WHAT THIS TASK INVOLVES: Each record must be written out again exactly. Skip any picture it contains.

RECORDS PROVIDED:

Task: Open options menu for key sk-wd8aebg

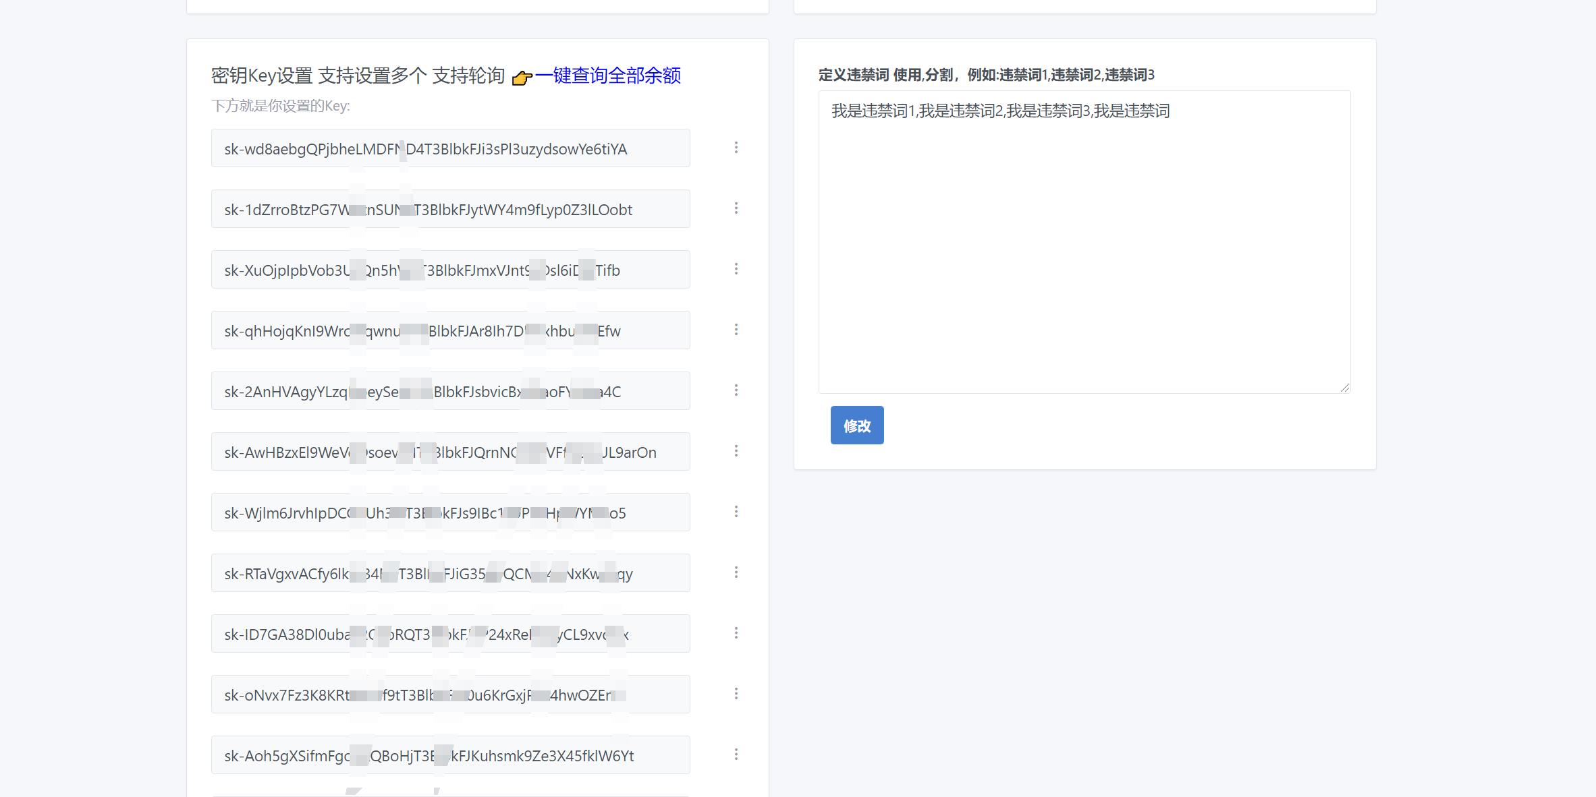Action: (737, 148)
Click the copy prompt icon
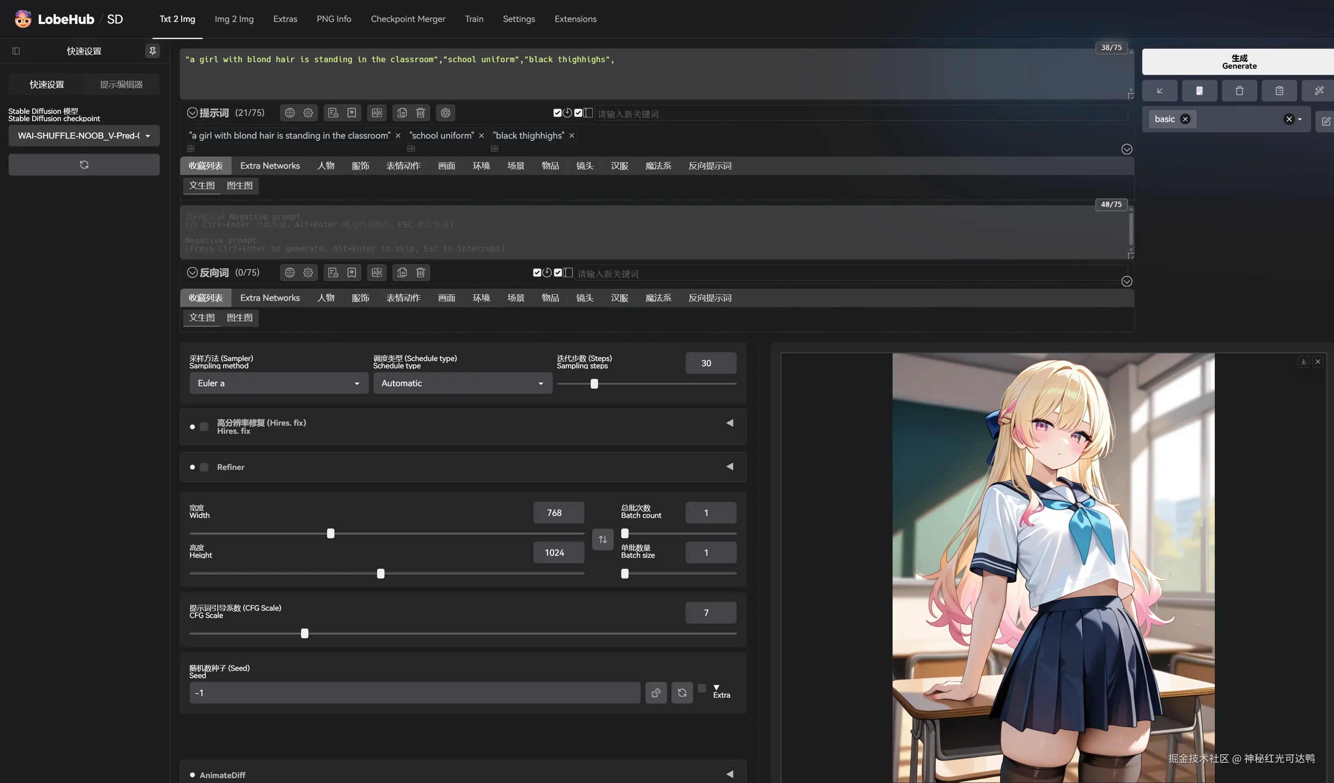Image resolution: width=1334 pixels, height=783 pixels. 402,113
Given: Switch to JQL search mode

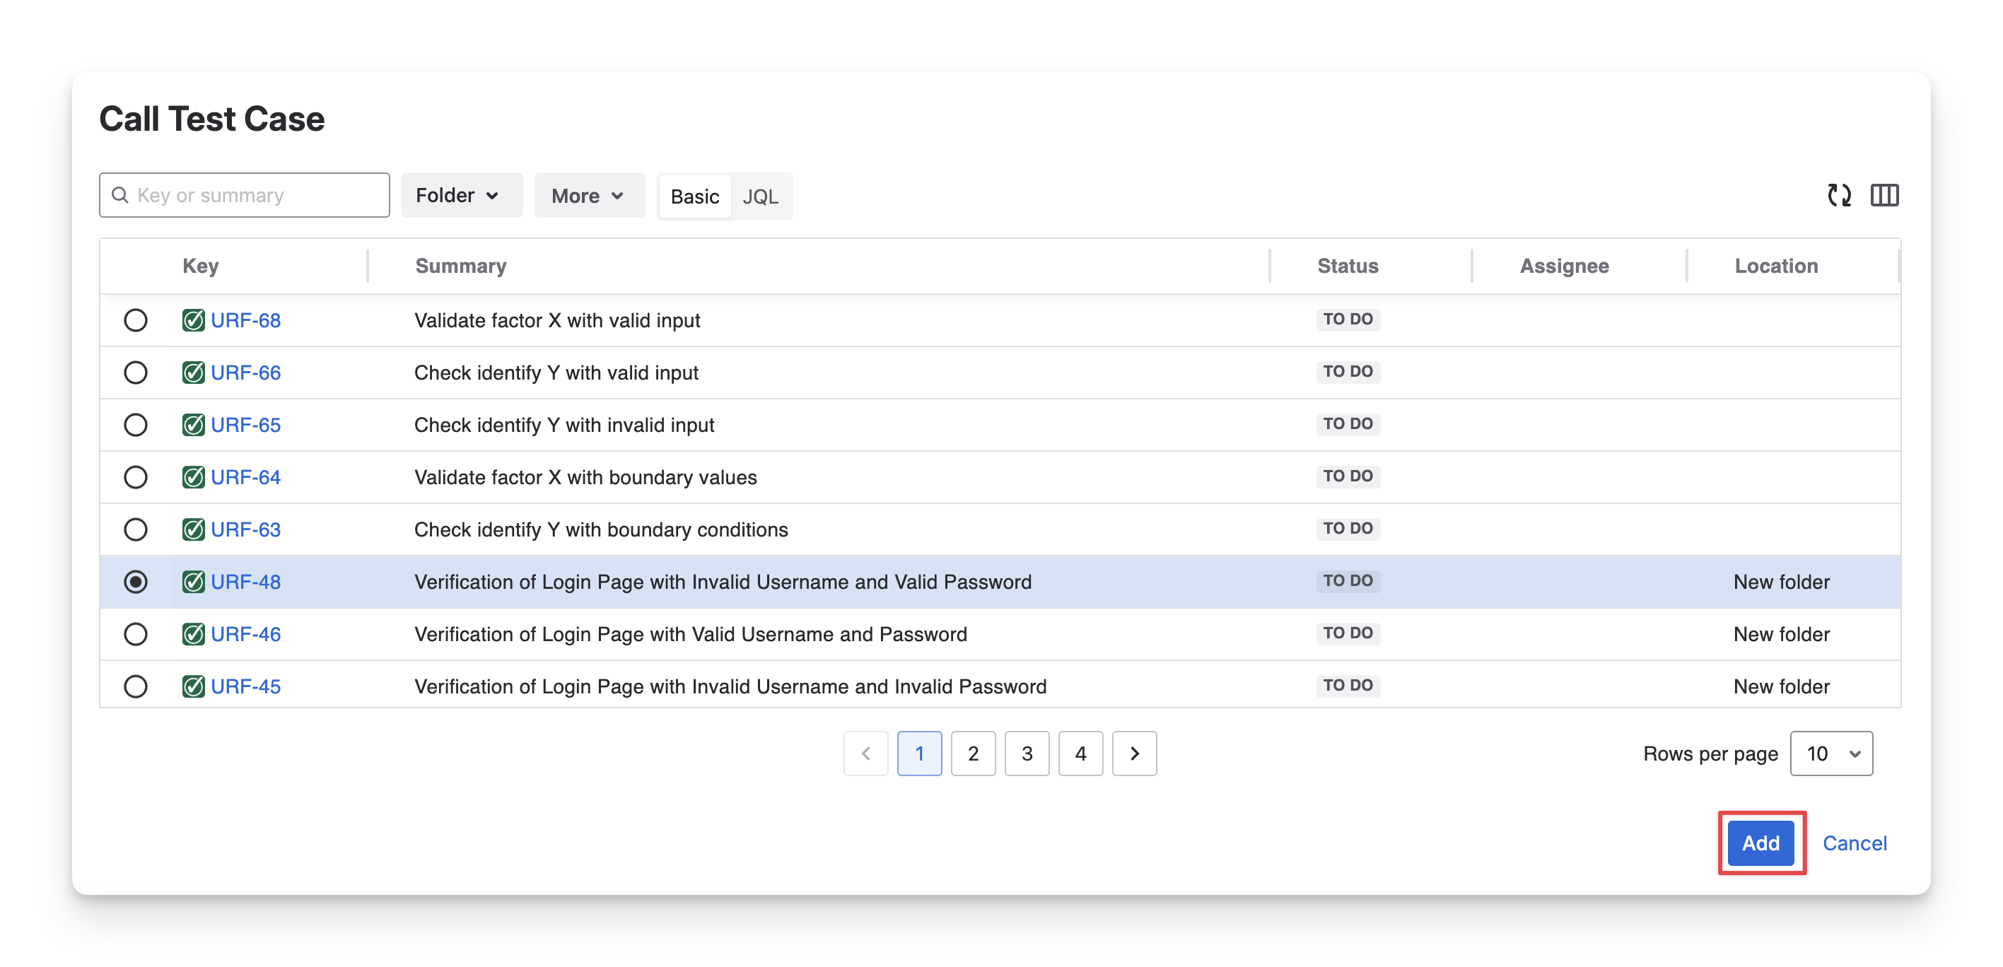Looking at the screenshot, I should (760, 197).
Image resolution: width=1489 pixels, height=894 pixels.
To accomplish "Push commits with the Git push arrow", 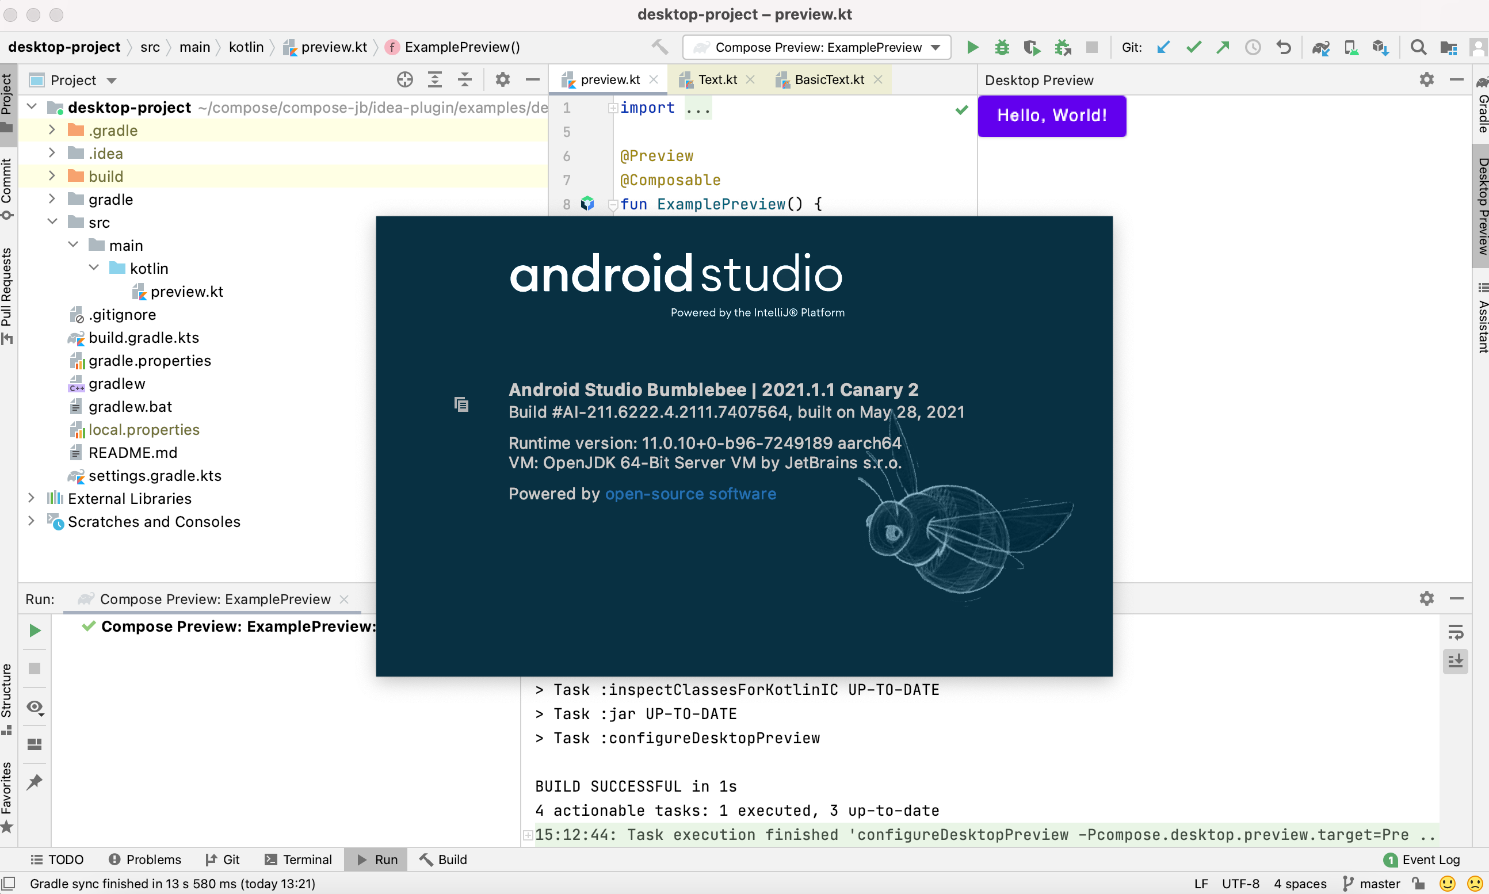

RESULT FOR THIS TASK:
Task: Open options menu for key sk-wd8aebg

Action: (737, 148)
Click the copy prompt icon
Image resolution: width=1334 pixels, height=783 pixels. 402,113
Given: Switch to JQL search mode

Looking at the screenshot, I should (760, 197).
Image resolution: width=1489 pixels, height=894 pixels.
To accomplish "Push commits with the Git push arrow", 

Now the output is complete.